The number of tourists was a bit surprising, considering the entrance ticket which cost around 15$ (on a ticket shop there are some tickets for 8$ but I guess they are for kids or domestic people). Shaolin temple is placed about 15 minutes walk from the entrance. Luckily, you can take a ride in an electric car from the on that path, and it costs 3$, but I decided to take a walk. I like the feel of making effort while experiencing new things.
I was kinda disappointed how everything behind the walls looked fake and soulless. Young monks with phones in their hand looked like they don’t belong to that temple. Even the show done by kung-fu learners looked a bit amateurish. The soulless feeling was enlarged after looking of buildings that are in process of making, they look the same age as other buildings in the area.

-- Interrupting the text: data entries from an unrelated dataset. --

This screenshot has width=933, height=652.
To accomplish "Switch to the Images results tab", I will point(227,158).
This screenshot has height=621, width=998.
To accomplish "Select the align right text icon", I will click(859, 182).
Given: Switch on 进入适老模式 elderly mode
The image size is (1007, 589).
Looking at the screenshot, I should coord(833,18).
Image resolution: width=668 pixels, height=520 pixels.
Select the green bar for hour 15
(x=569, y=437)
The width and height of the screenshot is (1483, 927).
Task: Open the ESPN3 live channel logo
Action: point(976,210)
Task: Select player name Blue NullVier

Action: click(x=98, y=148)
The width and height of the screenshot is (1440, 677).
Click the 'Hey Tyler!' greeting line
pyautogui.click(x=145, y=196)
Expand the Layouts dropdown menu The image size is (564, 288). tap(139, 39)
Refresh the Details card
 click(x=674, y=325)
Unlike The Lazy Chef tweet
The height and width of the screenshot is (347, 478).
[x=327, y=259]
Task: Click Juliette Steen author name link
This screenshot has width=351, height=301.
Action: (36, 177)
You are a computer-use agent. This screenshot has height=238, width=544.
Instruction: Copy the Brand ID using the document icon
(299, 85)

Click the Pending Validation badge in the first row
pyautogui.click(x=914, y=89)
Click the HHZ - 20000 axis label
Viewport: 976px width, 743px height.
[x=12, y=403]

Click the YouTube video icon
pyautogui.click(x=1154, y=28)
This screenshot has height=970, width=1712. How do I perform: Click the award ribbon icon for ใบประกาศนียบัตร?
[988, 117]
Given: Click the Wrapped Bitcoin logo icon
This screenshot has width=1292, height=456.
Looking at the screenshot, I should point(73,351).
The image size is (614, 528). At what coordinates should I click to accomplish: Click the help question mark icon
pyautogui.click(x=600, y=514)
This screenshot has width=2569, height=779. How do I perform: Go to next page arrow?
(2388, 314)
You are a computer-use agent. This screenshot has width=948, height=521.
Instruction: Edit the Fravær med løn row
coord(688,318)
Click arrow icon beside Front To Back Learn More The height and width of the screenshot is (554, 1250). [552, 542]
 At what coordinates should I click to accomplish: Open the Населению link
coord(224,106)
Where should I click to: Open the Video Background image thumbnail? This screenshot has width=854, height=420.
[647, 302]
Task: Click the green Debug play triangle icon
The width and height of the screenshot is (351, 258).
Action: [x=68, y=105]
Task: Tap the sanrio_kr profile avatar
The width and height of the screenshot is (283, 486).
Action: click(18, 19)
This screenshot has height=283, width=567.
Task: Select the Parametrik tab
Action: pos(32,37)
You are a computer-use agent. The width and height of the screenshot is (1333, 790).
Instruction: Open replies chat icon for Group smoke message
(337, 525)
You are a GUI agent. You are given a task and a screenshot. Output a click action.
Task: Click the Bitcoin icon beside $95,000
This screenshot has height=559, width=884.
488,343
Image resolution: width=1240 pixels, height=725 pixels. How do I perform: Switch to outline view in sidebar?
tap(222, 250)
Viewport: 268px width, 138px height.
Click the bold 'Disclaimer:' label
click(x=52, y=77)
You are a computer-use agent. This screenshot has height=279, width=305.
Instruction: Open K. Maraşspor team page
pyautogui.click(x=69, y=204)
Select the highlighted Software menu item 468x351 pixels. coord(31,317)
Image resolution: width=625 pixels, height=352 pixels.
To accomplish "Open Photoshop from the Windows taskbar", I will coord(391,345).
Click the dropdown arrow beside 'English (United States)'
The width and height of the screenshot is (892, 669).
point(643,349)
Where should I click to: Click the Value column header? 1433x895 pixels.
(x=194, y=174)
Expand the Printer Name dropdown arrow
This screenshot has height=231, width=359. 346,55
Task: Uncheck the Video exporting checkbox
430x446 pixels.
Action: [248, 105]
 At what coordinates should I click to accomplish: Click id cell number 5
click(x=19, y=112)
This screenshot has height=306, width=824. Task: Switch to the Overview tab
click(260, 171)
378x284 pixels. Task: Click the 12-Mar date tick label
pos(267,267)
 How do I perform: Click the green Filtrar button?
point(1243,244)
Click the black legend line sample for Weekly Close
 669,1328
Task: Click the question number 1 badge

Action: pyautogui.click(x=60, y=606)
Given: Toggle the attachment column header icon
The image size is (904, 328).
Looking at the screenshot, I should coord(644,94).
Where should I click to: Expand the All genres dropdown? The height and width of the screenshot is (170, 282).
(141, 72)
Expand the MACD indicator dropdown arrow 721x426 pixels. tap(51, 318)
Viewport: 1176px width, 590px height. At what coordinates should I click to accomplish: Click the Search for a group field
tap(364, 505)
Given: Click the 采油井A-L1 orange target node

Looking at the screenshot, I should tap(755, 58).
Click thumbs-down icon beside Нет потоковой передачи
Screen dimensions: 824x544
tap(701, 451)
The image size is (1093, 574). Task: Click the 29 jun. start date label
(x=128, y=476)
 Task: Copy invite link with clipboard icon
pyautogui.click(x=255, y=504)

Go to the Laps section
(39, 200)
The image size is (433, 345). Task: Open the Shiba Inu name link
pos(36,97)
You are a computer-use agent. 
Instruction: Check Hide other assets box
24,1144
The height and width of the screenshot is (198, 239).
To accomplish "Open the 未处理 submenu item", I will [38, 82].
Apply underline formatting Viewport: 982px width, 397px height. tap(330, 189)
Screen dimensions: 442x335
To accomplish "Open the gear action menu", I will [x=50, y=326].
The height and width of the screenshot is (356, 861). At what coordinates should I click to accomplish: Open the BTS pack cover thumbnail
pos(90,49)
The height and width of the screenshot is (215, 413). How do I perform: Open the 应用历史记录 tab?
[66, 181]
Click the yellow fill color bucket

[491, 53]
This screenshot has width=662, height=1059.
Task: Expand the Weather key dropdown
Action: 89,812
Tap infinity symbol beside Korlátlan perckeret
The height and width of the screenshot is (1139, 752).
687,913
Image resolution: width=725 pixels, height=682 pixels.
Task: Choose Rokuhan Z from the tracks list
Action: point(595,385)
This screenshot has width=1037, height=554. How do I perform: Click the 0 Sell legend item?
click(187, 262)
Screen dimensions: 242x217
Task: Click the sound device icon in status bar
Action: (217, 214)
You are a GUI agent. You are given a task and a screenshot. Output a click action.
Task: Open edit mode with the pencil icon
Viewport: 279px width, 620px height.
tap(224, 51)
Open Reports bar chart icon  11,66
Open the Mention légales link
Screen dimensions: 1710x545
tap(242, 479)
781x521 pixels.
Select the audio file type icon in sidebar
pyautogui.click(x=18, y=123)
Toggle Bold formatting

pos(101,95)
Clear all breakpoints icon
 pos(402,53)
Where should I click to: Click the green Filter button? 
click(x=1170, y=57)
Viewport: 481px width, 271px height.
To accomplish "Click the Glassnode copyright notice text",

After leaving the main building, I went down to the Pagoda forest. This buildings serves as a tomb for eminent monks and abbots. The Forest is filled with around 240 pagodas, the oldest one built in 618 AD. The look and the number of tombstone floors tell about the importance the priest had. All area is fenced, it was unusual to see that people actually don’t go inside it.
After visiting the forest, I found a cable car leading to near mountain. The ride was the best experience on the trip. After 20minutes of riding on a rusty, old equipment, I finally made it to the top. There was a very authentic and original building. From my point of view, this was an experience that I wanted to see in the main temple without so many charades and fakeness. The place wasn’t very crowded, so I took the time for some photos.
The funny part was people welcoming me to their country. Some of them even wanted to take pictures of me with their children. The hospitality of the Chinese always surprises me. Some woman saved me from buying fake vintage pipes in the local shop.
I crossed almost 19 miles during this trip. Although it wasn’t as fulfilling as I thought it would be, in the end, it was fun to see that life and culture.